*What you will do*. Duplicate each of the entries below, reproducing every line precisely as it appears.

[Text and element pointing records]
_ _ _ _ _

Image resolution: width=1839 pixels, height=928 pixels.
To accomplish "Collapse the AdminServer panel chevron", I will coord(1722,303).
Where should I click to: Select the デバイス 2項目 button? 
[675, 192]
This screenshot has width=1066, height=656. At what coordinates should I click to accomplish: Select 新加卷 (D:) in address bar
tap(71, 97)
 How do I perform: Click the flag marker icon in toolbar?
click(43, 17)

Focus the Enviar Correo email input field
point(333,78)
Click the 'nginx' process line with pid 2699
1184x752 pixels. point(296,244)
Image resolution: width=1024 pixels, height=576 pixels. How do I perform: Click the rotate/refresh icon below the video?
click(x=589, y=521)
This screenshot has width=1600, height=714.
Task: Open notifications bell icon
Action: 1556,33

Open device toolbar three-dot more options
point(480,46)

_ _ _ _ _

*Result of the exercise*.
Image resolution: width=1839 pixels, height=928 pixels.
To accomplish "Collapse the AdminServer panel chevron", I will coord(1722,303).
Where should I click to: Select the デバイス 2項目 button? 
[675, 192]
This screenshot has width=1066, height=656. At what coordinates should I click to accomplish: Select 新加卷 (D:) in address bar
tap(71, 97)
 How do I perform: Click the flag marker icon in toolbar?
click(43, 17)

Focus the Enviar Correo email input field
point(333,78)
Click the 'nginx' process line with pid 2699
1184x752 pixels. point(296,244)
Image resolution: width=1024 pixels, height=576 pixels. How do I perform: Click the rotate/refresh icon below the video?
click(x=589, y=521)
This screenshot has width=1600, height=714.
Task: Open notifications bell icon
Action: 1556,33

Open device toolbar three-dot more options
point(480,46)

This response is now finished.